Reputation: 1
I'm parsing the html code of a webpage and grabbing all the links mentioned as hrefs using regex, but some websites for instance wikipedia, mention certain hrefs in the html code as a paraphrase for example:
code says:
href="#cite_note-Types_of_Test_Item_Formats-
but link is actually: http://en.wikipedia.org/wiki/Test_(assessment)#cite_note-Types_of_Test_Item_Formats-15
how can I get to these links using only webpage source?
EDIT: coding in java
Any Help is appreciated
Upvotes: 0
Views: 109
Reputation: 1075447
They're not paraphrasings, they're fragment identifiers.
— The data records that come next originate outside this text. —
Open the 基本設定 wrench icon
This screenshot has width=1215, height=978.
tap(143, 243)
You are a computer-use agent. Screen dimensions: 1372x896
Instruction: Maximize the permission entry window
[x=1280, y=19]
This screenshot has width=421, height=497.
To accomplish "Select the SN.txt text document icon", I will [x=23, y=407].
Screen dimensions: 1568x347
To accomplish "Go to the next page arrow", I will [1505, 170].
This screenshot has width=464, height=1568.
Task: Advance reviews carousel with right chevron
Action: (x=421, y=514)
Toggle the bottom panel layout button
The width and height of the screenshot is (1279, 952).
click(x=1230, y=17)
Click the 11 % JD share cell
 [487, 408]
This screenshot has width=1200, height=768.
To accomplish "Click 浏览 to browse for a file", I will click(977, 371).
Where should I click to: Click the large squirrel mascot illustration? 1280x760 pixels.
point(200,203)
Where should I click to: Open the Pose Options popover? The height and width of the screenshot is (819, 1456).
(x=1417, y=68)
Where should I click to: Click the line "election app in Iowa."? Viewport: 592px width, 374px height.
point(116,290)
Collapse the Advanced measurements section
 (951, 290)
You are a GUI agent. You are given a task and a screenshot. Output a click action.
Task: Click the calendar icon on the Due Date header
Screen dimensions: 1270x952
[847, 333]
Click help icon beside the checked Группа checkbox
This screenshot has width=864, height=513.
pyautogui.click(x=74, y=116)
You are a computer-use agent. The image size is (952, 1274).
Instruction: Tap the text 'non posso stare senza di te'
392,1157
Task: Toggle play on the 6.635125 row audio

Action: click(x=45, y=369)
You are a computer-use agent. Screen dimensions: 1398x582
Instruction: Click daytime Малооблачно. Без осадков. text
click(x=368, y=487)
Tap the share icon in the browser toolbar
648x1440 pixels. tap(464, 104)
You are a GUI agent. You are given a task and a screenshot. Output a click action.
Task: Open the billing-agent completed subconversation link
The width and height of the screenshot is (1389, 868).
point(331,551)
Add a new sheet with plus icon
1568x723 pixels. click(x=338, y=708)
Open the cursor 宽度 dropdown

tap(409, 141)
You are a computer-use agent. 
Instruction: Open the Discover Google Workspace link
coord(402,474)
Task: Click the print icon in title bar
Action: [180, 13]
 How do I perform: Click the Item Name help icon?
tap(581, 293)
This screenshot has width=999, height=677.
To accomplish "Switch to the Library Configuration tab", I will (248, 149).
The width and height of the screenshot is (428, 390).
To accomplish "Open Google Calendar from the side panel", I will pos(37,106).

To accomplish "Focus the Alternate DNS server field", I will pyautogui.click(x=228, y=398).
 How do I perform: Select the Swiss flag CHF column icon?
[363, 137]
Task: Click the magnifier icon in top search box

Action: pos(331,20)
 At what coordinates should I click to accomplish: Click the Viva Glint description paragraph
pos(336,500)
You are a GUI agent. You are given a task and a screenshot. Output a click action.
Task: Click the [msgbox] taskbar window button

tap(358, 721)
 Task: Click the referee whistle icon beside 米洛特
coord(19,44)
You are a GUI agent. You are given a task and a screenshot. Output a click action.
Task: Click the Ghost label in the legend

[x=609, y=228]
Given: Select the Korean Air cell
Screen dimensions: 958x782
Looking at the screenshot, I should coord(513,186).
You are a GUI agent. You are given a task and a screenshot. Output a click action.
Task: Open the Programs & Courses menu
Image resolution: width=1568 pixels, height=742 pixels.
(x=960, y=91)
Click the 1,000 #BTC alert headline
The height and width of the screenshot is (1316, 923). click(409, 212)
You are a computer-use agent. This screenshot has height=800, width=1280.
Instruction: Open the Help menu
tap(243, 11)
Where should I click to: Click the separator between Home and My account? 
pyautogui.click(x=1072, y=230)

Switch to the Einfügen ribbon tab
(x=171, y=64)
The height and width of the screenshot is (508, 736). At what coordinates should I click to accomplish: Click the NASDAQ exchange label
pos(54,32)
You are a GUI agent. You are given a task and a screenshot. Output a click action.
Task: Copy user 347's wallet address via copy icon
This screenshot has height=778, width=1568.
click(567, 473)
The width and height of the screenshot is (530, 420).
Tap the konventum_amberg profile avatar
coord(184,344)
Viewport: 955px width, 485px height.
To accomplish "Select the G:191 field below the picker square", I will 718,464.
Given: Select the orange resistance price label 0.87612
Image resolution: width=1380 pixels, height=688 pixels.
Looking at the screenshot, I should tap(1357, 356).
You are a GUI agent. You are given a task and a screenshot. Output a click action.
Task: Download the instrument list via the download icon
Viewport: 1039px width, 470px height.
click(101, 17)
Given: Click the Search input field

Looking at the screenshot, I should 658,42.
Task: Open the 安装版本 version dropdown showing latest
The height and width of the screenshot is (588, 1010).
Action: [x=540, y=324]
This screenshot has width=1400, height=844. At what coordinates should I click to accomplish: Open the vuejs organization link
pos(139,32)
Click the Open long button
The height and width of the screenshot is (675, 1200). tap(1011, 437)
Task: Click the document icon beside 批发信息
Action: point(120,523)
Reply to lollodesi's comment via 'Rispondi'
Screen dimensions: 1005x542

The #
introduces an identifier for a fragment of a page. So what you've quoted is a relative URL for the current page, with a different fragment identifier. There's more in the Wikipedia page about URLs and the RFCs it links to.
Note that fragments don't necessarily only show up on their own. They can be in any URL, relative or absolute. If you're going to handle URLs, you'll have to undrstand how to resolve relative URLs. For instance, if we assume we're on the page http://example.com/foo/bar.html
, then:
#frag
http://example.com/foo/bar.html#frag
../alt.html
http://example.com/foo/alt.html
/bonzo/nifty#stuff
http://example.com/bonzo/nifty#stuff
//stackoverflow.com/questions/8110960/8110987#8110987
(note the lack of protocol)http://stackoverflow.com/questions/8110960/8110987#8110987
...etc., etc.
Upvotes: 2
Reputation: 783
On wikipedia, that just refers to a part on the page (you are currently on), the browser will just scroll down to the anchor for you. on some sites though, like twitter. my account for example http://twitter.com/#!/msundb (and http://twitter.com/msundb that forwards to it) is actualy just the root of twitter.com. everything after the #! is there to tell the javascript on the page what content it should load. It even has the link rel canonical set to "/" telling google that it is the startpage (although it isnt).
So how you should interpret the links depends on what you are doing with them.
Upvotes: 0